Are our smartphones addictive, medically speaking? Some psychologists say that using our cell Phones and BlackBerrys may tap into the same associative learning pathways in the brain that make other compulsive behavior like gambling so addictive. As with addiction to drugs, alcohol, cigarettes or food-the chemical driver of this process is the feel-good neurotransmitter dopamine.
People Feel Stressed Without Their Phone
People who have accidentally left home without their phones say they feel stressed-out, cut off and somehow not-whole. It sounds a lot like separation anxiety. Not long ago, a scientist headed an effort to identify the 10 most powerful sounds in the world: he found that a vibrating phone came in third, behind only the Intel chime and the sound of a baby giggling.

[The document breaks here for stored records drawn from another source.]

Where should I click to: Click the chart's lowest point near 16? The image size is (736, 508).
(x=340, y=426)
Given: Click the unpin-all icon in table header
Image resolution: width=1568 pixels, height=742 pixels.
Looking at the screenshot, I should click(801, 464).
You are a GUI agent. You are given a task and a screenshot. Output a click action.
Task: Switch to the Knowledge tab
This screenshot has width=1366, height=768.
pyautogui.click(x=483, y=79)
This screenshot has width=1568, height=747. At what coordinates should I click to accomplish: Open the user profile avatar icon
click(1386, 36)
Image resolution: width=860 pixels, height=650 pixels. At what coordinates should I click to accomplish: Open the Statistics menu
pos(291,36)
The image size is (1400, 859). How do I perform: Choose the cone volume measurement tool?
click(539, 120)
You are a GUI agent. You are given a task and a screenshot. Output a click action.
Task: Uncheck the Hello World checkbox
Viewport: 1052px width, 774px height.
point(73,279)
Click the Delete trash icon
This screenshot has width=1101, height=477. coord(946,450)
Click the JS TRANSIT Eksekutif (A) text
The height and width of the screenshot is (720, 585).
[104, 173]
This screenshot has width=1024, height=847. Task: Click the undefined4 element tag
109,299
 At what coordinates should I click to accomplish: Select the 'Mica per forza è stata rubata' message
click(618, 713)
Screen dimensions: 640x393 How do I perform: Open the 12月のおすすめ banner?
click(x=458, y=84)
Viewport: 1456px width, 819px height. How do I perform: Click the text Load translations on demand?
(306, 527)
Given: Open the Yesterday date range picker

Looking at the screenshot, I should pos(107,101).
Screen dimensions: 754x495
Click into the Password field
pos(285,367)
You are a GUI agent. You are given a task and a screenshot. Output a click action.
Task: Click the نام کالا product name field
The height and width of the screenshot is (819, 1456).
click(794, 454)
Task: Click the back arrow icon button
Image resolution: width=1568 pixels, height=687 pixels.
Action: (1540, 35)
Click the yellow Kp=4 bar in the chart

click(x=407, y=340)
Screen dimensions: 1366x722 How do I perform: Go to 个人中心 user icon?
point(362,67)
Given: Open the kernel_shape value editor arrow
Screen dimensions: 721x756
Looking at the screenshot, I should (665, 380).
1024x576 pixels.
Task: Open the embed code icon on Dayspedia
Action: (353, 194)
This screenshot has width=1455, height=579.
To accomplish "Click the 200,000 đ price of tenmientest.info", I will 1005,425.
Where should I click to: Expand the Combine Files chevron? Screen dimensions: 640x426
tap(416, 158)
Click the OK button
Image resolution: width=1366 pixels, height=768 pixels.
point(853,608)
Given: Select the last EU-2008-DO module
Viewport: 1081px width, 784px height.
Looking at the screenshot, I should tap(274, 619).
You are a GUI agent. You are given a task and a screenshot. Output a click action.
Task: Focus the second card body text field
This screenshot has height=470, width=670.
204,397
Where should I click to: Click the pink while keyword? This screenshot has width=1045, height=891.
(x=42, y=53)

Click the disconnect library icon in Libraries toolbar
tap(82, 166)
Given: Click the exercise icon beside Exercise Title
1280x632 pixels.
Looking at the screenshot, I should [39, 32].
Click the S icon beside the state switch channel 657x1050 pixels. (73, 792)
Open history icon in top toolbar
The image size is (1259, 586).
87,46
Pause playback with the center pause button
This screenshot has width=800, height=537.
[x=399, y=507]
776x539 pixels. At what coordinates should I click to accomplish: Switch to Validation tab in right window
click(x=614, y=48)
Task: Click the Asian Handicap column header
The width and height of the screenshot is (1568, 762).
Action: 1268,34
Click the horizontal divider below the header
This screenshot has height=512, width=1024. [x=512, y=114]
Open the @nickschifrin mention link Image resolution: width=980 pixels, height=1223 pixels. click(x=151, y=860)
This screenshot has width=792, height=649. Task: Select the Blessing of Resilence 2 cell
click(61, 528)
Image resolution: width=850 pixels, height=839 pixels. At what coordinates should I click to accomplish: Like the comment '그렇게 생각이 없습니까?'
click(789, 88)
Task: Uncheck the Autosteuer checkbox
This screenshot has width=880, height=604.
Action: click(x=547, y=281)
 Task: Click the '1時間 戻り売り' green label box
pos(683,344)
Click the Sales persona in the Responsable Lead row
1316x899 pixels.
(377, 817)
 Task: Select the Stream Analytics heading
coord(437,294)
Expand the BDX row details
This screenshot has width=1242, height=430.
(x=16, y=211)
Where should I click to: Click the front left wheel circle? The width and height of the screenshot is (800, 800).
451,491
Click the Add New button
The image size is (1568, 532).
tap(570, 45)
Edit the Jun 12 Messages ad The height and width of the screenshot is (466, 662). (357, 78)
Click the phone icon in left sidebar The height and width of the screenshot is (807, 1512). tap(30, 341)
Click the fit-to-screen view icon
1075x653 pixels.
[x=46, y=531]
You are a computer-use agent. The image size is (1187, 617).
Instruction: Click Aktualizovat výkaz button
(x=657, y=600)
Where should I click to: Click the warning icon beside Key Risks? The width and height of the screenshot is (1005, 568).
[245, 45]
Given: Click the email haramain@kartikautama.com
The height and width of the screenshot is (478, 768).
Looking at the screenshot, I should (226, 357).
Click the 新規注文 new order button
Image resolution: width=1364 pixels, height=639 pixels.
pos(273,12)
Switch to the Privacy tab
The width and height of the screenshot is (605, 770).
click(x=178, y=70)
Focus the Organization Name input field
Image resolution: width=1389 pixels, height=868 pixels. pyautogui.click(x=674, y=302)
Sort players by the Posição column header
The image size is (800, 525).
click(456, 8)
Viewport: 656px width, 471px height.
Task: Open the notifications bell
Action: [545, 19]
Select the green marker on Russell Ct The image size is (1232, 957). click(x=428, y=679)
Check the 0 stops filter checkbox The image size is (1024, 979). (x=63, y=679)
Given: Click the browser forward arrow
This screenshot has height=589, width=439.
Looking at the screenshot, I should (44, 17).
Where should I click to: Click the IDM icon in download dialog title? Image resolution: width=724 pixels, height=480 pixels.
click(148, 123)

Invisible vibration syndrome is the term used to describe the habit of scrambling for a cellphone whenever we feel rippling in our pocket, only to find out we are mistaken. Similar to pressing an elevator button repeatedly in the belief that the elevator will start sooner, we check our phones for e-mails and texts countless times a day, almost as if we can will others to text, call, e-mail or Skype us.
Living in Our Phones
While at the gym working out on the stair master, I watch as one person after another walk around with their headsets on while staring down at the phone in their hands. They rarely make eye contact with other people. So as I watch this, it makes me wonder and try to remember when this first started happening, when we began to live in our phones that is.
The recent movie “Her” depicts a man (Theodore Twombly) who falls in love with his operating system. The truth is that it very much parallels how we live today. Since most relationships are sustained through Facebook and texting it’s easy to see how this movie mirrors real life. In one scene the operating system goes down and Theodore has a complete melt down because he can not reach his love!
Test Reveals We Love Our Phones
Martin Lindstrom conducted a test to see if people were addicted to their phones. The 16 test subjects were exposed separately to audio and to video of a ringing and vibrating iPhone.
In each instance the results showed activation in both the audio and visual cortices of the subjects’ brains. In other words, when they were exposed to the video the subjects’ brains didn’t just see the vibrating iPhone, they “heard” it, too; and when they were exposed to the audio, they also “saw” it. This powerful cross-sensory phenomenon is known as synesthesia.
But most striking of all was the flurry of activation in the insular cortex of the brain, which is associated with feelings of love and compassion. The subjects’ brains responded to the sound of their phones as they would respond to the presence or proximity of a girlfriend, boyfriend or family member.
In short, the test subjects didn’t demonstrate the classic brain-based signs of addiction. Instead, they loved their cell Phones!